Operation Golden Orb is not the title of the next James Bond film but the code name for the coronation of Prince Charles, as Under The Counter keeps calling our new king.
To be fair to UTC, Charles was prince for a considerable time. The only person who can rival his mum for time spent on the throne is possibly the Auld Boy himself, although the less said about his lengthy spells away from his desk with a red face and a Racing Post the better.
The coronation itself also brought a dash of colour to UTC’s cheeks, when he discovered it cost somewhere between £50m and £100m. This was a lot cheaper than Bond’s last £250m outing. It was also a lot more cheerful.
Try telling that to UTC though, who was outraged that so many of his hard-earned tax dollars got splurged on the ceremony.

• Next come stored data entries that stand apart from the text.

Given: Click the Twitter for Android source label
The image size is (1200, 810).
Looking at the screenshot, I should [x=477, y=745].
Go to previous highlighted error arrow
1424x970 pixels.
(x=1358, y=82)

The tight-fisted Auld Boy was in a minority though, as Brits blew around £10m on balloons, bunting and banners to mark the big day. The most-searched-for decorations on Amazon were crowns which, at an average cost of £7.34, were considerably cheaper than the actual one plonked on Charlie’s nut.
The St Edwards Crown is valued at upwards of £4m for the materials alone and ironically, as UTC was at great pains to point out, only graced the King’s napper briefly in Westminster Abbey, never to be worn by him again. This, UTC whined, is not good value for money.
By comparison, the Auld Boy’s bunnet, which we hesitate to put a price on, is seldom off his head and does a far better job of keeping his bald spot warm than “any fancy bejewelled number with holes in it”.